TFS2010: Large & Resumable Check-in Support

Grant Holliday’s blog

Senior Service Engineer, Microsoft Visual Studio Team Foundation Service

TFS2010: Large & Resumable Check-in Support

  • Comments 0

Problem

The DevDiv mainline contains over 200GB of content and more than 1.8 million files. Any version control operations that had to deal with this amount of content would occasionally run into two problems:

  1. If the number of pending changes is more than ~300,000, then the client might not be able to process all this data in the ListView and hit an OutOfMemoryException
  2. If it took longer than 60 minutes to upload all of the content and commit the check-in in the database, then it would hit the 60 minute timeout and rollback

Workarounds

People could sometimes work around the issue by using “tf checkin /noprompt” which would cut the client memory usage enough to allow it to complete.  We also have an undocumented switch “tf checkin /all” which allows you to check-in all pending changes in a workspace without having to load all the pending changes.  This switch has a limitation that it does not work with “edits” and “adds” and should only be used for branches (there is also a “tf branch /checkin” option which does the branch & check-in in one step). Another workaround was to break the check-in up into multiple check-ins, however this was less than ideal. 

New in TFS2010

We made an enhancement in Team Foundation Server 2010 to support very large check-ins by changing the client and server to page pending changes to and from the server.  It includes three core changes:

  1. Add paging capability for querying pending changes
  2. Change the list view in the Pending Changes dialog to a virtual list view and utilize the paging capability to populate the list on demand
  3. Add the ability to ‘enqueue’ pending changes for a check-in on the server

The default page size is 150,000, which means that if you try and check-in more than this, then your pending changes are written to a temporary table in batches of 150k.  This means that every batch has a full 60 minutes to upload before hitting the client-side timeout.  Once the client reaches the last page of pending changes, then it sends an extra flag which tells the server to commit the changes.  Since the server has all the data in a temporary table, it’s able to quickly move it into the real content table and avoid the 60 minute timeout.

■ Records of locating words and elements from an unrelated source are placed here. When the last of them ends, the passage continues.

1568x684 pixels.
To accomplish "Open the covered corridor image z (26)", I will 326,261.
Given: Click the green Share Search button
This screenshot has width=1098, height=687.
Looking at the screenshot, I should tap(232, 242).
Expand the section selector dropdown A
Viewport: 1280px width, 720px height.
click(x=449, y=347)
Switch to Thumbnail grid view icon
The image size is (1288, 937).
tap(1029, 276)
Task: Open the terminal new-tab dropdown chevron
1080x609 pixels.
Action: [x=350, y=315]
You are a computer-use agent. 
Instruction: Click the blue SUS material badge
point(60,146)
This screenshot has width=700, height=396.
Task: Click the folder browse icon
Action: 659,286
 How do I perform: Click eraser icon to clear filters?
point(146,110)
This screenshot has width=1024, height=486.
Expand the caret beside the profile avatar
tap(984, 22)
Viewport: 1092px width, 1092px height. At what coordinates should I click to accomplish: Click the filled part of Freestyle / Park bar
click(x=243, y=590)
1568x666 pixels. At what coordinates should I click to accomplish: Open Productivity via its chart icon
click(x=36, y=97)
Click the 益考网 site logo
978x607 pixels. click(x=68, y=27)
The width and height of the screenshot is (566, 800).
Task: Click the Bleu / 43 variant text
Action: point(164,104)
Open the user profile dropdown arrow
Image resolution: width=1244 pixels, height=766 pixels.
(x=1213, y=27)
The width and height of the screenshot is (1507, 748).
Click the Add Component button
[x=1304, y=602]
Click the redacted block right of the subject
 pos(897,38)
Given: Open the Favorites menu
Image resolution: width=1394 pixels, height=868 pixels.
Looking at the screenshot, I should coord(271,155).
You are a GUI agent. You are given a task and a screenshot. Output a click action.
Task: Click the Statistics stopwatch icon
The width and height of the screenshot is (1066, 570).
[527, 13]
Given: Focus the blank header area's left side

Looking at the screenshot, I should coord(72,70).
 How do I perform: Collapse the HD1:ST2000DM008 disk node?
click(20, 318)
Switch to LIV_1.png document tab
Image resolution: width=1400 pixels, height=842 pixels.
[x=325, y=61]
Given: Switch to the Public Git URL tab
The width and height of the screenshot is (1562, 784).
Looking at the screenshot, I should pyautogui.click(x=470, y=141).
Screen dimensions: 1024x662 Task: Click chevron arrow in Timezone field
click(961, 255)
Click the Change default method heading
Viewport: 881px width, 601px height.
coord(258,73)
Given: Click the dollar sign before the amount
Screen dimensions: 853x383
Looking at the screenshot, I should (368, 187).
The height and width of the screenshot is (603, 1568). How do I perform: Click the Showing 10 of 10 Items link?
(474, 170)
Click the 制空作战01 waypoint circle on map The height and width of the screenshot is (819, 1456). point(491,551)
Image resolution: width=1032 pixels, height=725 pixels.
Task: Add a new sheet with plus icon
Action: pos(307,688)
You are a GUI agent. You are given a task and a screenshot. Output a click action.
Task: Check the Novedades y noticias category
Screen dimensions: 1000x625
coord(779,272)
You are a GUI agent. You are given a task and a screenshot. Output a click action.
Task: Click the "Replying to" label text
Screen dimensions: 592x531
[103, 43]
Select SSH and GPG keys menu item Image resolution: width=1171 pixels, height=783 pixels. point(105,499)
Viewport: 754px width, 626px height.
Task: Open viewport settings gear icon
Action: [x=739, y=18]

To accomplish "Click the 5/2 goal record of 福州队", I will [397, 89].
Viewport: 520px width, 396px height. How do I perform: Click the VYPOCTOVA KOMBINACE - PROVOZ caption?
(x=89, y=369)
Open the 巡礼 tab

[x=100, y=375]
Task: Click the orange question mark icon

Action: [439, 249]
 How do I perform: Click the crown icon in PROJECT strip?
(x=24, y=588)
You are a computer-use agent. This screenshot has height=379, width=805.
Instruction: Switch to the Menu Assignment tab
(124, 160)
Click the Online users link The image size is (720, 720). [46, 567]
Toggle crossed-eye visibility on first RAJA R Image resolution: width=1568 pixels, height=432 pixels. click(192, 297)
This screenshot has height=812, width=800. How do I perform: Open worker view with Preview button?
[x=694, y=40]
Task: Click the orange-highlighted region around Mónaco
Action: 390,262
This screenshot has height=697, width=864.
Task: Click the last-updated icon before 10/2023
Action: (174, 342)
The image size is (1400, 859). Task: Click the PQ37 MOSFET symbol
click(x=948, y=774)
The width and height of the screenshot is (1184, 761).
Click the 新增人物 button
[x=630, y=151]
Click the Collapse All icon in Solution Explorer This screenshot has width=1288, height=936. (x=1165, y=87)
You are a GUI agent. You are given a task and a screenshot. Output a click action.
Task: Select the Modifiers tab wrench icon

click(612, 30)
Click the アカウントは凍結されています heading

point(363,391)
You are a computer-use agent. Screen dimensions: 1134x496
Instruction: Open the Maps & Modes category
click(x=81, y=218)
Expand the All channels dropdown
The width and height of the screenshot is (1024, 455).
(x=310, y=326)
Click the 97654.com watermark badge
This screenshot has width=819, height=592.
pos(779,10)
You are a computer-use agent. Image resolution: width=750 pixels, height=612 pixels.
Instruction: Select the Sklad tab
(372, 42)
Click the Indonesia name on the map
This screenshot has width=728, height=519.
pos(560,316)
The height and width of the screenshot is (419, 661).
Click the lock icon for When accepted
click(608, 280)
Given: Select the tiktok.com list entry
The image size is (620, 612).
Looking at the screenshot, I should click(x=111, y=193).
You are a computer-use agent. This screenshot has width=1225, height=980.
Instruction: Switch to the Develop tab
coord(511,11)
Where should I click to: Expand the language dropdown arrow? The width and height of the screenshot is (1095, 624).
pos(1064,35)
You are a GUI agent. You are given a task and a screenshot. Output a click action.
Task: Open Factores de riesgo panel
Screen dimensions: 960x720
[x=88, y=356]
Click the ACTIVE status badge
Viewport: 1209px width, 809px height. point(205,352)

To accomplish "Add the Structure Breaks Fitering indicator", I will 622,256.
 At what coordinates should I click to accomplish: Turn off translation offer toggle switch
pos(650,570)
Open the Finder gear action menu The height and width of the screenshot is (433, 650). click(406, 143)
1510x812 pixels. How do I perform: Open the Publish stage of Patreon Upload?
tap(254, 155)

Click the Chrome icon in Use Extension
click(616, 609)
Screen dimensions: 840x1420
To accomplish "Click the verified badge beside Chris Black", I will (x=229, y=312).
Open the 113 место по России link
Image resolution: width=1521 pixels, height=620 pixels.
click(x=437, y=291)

If you cancel your check-in command before it’s complete, you can also run it again and it will reuse the pending changes that are in the temporary table.  This temporary table of pending changes is cleaned up every 24 hours by a job so that the paged changes don’t accumulate sit in the database if they never get checked in. 

Proof

Yesterday I was able to check-in and add of 1.8 million items (200GB of content) with a single action without restarting or running out of memory.  It took about 7 hours to upload all the content and then another 25 minutes to perform the final commit in the database.  The end result is a single changeset which is exactly the result I was after.